Esta es la idea fundamental presentada en la película que, sin embargo, no se contenta con una afabulación general, sino que da de inmediato el sentido concreto de la situación: la imagen no se ha perdido ni ha quedado abolida fortuitamente, ha sido
vendida
. Podríamos decir que cae en la esfera de la mercancía y tal es precisamente el sentido de la alienación
social concreta
. Al mismo tiempo, el hecho de que el Diablo pueda meterse la imagen en el bolsillo, como si fuera un
objeto
, también ilustra de manera fantástica el proceso real de fetichismo de la mercancía: desde el momento en que se los produce, nuestro trabajo y nuestros actos caen fuera de nuestro alcance, se nos escapan, se objetivan, caen literalmente en manos del Diablo. Así, en
Peter Schlemihl, el hombre que perdió su sombra
, de Chamisso, la sombra también se ha separado de la persona por un maleficio y se convierte en una cosa, en una prenda de vestir que uno puede olvidar en casa si no presta suficiente atención, que puede quedar pegada al suelo si hiela mucho. Schlemihl, que ha perdido la suya, sueña con que un pintor le dibuje otra que lo siga.
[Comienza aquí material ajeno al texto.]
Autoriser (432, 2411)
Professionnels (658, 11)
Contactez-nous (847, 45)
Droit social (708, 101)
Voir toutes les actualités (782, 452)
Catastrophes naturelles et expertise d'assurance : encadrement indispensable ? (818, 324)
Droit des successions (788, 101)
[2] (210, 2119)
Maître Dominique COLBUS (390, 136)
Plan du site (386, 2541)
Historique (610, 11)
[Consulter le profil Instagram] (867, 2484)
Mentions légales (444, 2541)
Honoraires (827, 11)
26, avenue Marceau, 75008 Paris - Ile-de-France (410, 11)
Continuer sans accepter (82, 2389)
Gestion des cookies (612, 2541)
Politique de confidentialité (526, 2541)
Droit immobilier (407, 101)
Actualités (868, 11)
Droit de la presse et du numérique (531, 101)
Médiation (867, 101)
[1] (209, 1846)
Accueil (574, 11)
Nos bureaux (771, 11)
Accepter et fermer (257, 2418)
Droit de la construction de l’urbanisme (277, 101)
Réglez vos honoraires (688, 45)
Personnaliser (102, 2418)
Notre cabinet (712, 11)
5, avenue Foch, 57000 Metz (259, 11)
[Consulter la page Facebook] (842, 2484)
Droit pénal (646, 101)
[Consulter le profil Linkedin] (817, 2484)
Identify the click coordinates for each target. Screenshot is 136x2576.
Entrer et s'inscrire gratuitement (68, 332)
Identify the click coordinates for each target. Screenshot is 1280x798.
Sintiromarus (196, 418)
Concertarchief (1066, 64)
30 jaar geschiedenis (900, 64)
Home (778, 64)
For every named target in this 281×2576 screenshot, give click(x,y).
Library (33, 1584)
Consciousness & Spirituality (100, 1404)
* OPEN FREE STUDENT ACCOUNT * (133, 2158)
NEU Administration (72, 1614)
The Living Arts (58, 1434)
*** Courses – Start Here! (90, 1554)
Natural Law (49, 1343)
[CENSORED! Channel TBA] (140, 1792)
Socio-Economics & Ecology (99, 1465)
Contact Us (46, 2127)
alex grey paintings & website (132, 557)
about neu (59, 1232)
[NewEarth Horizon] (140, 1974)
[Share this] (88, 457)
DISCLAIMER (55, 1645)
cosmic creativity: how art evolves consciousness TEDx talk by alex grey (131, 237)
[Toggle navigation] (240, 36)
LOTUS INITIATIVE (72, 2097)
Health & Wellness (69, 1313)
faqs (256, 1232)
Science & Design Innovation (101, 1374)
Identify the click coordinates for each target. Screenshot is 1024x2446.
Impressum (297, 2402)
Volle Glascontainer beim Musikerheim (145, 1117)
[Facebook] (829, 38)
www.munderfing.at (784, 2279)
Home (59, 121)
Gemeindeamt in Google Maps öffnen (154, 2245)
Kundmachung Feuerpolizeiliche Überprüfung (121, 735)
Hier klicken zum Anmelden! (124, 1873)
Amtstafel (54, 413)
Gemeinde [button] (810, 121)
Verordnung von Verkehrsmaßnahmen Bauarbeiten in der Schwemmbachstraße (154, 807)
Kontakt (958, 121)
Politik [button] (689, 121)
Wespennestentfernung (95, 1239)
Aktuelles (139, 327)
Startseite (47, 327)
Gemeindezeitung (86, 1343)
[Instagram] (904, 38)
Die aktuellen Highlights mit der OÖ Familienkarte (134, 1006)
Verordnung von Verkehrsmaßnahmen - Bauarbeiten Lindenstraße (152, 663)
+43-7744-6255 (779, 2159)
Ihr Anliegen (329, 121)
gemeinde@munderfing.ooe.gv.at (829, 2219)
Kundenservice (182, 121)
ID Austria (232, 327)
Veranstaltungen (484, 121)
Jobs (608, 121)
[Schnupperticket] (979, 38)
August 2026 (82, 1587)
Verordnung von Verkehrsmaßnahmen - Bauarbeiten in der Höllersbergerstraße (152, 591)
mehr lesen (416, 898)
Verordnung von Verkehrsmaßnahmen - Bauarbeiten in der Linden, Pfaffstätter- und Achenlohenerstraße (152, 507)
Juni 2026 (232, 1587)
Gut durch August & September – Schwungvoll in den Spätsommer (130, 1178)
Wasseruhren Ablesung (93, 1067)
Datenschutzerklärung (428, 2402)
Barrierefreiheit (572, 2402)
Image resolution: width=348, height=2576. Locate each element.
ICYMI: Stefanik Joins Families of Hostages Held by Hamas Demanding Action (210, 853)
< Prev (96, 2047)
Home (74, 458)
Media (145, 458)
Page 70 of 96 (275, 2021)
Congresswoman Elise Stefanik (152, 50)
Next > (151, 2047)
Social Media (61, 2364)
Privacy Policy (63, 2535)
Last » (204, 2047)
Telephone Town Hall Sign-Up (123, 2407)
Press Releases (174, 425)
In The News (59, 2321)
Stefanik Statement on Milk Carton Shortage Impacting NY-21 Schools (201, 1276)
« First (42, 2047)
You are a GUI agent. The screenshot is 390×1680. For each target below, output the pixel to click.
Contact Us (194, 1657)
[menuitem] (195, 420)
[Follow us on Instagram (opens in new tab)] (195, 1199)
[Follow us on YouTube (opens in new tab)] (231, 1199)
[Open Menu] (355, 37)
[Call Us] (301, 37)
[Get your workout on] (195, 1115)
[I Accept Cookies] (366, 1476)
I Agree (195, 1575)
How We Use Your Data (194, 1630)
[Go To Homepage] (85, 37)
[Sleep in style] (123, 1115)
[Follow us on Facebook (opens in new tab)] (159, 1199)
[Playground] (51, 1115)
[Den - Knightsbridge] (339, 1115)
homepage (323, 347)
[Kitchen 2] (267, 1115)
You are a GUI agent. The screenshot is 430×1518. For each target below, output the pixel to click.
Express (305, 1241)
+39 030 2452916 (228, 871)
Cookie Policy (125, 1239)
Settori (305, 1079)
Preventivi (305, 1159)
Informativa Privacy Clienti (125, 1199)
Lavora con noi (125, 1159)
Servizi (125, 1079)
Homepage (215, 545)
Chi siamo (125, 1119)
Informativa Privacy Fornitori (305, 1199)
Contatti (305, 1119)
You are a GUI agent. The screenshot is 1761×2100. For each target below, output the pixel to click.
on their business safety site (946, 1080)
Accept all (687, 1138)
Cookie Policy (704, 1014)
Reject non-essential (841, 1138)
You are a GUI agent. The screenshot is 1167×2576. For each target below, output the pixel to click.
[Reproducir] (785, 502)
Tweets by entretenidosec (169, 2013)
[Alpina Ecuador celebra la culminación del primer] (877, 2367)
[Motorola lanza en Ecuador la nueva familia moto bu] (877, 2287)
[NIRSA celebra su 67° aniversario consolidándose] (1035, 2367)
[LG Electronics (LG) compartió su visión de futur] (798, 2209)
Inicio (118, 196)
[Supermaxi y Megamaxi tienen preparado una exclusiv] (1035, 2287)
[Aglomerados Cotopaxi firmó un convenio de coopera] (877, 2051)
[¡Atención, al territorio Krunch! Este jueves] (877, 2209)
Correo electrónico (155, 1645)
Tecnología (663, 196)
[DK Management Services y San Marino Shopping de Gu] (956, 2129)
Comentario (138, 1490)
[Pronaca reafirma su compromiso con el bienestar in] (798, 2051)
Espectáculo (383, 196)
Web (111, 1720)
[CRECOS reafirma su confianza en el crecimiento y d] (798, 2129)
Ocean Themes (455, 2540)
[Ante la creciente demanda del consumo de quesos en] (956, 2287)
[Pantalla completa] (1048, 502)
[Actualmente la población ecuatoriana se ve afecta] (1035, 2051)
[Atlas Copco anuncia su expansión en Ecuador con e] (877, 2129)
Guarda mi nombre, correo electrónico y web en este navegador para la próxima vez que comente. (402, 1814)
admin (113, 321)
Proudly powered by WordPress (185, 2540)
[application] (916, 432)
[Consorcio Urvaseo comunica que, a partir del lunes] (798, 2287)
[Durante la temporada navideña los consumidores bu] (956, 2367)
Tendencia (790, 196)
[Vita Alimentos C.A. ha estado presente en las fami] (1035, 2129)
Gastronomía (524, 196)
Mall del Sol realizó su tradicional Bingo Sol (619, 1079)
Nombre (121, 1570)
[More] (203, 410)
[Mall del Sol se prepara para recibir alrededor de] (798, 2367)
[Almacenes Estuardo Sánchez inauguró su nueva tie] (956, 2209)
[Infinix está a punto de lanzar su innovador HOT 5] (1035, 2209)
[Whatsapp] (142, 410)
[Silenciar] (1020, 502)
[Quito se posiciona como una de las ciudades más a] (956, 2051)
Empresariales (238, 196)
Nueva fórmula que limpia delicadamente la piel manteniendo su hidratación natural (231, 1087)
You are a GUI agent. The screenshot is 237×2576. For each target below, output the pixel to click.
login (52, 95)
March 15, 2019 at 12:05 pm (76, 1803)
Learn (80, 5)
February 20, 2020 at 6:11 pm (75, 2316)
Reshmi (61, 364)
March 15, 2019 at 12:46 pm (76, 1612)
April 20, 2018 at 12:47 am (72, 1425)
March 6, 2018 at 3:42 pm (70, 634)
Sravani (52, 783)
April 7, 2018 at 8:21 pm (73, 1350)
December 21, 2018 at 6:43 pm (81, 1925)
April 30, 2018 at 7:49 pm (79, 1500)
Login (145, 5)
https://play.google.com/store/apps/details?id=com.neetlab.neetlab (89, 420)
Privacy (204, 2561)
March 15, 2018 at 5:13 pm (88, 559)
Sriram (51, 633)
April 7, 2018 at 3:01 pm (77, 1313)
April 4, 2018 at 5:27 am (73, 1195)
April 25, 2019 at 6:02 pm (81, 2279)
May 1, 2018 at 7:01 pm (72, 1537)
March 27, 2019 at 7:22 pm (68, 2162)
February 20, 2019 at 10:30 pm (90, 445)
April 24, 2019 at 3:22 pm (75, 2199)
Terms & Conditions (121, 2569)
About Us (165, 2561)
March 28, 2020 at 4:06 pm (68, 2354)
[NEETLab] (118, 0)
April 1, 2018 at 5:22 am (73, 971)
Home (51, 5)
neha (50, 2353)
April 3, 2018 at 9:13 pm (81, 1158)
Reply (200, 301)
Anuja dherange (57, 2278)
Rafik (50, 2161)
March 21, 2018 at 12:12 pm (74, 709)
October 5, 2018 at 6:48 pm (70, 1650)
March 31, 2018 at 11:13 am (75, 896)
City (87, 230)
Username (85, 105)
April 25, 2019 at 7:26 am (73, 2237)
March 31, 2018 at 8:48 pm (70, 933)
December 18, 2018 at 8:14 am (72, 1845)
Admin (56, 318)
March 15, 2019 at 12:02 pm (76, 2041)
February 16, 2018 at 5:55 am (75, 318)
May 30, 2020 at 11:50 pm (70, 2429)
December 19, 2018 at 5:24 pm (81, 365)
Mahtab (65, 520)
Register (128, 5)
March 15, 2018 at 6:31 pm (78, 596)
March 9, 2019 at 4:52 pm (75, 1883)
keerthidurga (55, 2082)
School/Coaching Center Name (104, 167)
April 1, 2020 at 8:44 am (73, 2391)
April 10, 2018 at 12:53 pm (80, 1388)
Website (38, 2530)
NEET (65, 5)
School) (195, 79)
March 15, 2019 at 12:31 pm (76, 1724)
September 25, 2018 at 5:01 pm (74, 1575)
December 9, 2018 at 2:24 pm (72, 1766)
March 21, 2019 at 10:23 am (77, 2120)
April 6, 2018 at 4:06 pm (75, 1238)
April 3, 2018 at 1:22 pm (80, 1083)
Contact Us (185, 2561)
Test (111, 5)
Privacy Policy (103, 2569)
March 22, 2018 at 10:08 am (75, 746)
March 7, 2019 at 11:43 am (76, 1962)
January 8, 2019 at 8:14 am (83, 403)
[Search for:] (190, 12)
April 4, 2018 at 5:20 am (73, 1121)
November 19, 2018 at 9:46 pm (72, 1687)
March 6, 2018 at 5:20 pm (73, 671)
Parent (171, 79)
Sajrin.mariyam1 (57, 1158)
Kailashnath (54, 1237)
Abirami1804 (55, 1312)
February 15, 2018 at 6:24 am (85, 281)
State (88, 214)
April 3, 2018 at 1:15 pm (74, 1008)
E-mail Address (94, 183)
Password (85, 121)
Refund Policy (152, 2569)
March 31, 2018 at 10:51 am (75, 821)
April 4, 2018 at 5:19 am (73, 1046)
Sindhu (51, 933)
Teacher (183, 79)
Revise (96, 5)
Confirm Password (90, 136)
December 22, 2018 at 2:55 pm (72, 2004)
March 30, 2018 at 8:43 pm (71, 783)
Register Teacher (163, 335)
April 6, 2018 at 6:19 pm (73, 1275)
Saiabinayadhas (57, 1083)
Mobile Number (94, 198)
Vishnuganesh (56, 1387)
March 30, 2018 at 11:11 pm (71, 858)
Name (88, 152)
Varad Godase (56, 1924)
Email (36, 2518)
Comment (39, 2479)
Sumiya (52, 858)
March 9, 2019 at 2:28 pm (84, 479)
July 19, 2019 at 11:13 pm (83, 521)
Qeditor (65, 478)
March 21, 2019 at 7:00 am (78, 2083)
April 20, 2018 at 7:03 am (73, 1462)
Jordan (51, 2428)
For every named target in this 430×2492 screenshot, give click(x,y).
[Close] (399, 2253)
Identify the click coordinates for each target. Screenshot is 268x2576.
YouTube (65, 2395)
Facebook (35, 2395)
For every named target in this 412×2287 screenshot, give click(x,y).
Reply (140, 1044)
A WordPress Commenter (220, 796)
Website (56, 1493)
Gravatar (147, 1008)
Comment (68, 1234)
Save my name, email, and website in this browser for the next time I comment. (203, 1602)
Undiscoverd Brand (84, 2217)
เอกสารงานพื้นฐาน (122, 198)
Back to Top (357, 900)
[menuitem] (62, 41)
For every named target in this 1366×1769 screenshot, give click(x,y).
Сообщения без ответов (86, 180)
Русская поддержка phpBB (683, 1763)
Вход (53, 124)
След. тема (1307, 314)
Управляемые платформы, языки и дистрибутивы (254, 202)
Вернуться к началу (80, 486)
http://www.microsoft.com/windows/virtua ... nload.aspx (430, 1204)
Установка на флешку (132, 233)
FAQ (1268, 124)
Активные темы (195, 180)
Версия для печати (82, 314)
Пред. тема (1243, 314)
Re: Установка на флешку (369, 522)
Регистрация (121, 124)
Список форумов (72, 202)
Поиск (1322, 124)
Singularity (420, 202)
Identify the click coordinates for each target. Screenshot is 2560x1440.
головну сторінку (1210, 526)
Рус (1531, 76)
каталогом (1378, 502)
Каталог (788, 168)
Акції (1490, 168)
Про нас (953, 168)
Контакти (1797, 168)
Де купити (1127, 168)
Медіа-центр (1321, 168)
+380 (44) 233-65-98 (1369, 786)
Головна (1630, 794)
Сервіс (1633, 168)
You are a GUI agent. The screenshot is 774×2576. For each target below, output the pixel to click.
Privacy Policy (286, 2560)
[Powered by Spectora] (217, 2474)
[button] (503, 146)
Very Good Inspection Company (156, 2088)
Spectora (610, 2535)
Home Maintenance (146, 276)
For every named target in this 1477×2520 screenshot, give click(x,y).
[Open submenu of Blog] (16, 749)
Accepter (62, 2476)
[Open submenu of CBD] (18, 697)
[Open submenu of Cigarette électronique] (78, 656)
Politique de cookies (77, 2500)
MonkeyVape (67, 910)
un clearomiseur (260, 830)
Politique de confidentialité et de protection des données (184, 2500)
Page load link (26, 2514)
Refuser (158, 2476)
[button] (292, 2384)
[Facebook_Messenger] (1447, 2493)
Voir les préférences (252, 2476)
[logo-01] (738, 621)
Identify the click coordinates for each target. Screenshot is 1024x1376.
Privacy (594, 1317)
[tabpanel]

Las leyendas egipcias cuentan que no hay que andar muy cerca del agua porque los caimanes son aficionados a las sombras que pasan. Las dos afabulaciones son iguales: ya se trate de imagen, ya se trate de sombra, siempre lo que se quiebra es la transparencia de nuestra relación con nosotros mismos y con el mundo y entonces la vida pierde todo sentido. Pero Schlemihl y el estudiante de Praga tienen en su fábula algo más fuerte que muchos otros pactos con el Diablo y es el hecho de que en el centro de la alienación está el Oro y nada más que el Oro, es decir, la lógica de la mercancía y del valor de intercambio.